There is a temptation to "cut corners" on routine procedures and reduce the amount of monitoring used, in an effort to increase "efficiency" and throughput. This is not advisable. When looking at anesthetic disasters in veterinary medicine, two features are apparent. Firstly, the cases that die unnecessarily are not the complicated surgeries but the routine ones. The complicated (i.e. "interesting") cases are assigned to the most experienced staff and are well monitored. The boring neuterings are relegated to the most junior staff in the back room and forgotten - until something goes wrong. Secondly, anaesthetic disasters are not due to a single factor. The chance of the anesthetic machine suddenly failing and delivering a lethal gas mixture is extremely remote. Anesthetic disasters are due to a combination of events, none of which on its own seems important. The usual member of staff is sick so a new person is assigned to anesthesia. The batteries in the pulse oximeter were not replaced at the end of the previous day (the sick person had to leave early for a doctor's appointment), it fails after 5 minutes and replacement batteries are not to hand. All goes well until the oxygen tank runs out on the anaesthetic machine because the replacement anesthetist did not notice that the gauge (in an unfamiliar place) was reading low. The anesthetist has stepped away from the table for a couple of minutes to get some suture material from the next room. The problem with the oxygen is not seen until the surgeon notices dark blood oozing from the wound edge and calls the anesthetist back. By the time he/she has replaced the empty tank the animal is dead.

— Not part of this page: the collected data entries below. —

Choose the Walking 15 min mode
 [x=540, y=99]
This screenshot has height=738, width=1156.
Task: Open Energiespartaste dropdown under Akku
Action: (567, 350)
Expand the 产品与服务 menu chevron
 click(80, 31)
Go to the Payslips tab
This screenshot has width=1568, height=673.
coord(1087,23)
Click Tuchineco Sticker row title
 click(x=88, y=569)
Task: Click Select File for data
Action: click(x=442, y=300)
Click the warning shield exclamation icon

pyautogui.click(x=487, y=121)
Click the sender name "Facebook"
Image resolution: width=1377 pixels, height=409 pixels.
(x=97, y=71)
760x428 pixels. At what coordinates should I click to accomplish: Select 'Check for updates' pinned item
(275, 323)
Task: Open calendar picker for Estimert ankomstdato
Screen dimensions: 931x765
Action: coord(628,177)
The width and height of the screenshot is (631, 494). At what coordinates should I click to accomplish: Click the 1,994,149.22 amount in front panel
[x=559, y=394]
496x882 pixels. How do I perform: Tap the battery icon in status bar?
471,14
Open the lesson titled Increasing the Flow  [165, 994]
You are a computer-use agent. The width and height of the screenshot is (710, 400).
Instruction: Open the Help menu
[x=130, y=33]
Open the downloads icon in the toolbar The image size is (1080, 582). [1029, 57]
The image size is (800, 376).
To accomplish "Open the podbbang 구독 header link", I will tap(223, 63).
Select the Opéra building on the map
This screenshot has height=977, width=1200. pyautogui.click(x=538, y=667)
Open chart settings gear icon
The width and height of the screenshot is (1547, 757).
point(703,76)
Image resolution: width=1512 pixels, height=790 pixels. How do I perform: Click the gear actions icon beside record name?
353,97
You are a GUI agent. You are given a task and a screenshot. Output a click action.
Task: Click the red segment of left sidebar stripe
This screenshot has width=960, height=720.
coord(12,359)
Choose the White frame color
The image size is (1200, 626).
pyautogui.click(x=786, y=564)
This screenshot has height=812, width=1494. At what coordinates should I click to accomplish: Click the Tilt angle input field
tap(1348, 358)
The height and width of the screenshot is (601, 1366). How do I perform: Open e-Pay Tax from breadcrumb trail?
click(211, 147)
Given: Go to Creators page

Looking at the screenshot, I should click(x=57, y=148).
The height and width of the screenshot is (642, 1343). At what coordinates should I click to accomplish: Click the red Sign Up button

This case may seem artificial but most veterinary anaesthetic misadventures involve similar factors. Not everything can be avoided but equipment problems can be reduced by purchasing good quality equipment, maintaining it and have spares on hand. A certain amount of "resource redundancy" is also advisable.
Finally, it is important that staff are adequately trained in basic physiology and anesthesia so that they can recognize problems as they occur. Everyone anesthetizing animals should, for example, know that an oxygen saturation of <70% requires attention and be able to instigate appropriate corrective measures (check the airway, supply 100% oxygen and commence IPPV). This problem is most serious in laboratory animal anesthesia of rodents where the anesthesia is carried out by the principal investigator (PI) who often has no knowledge of, and very little interest in, animal anesthesia.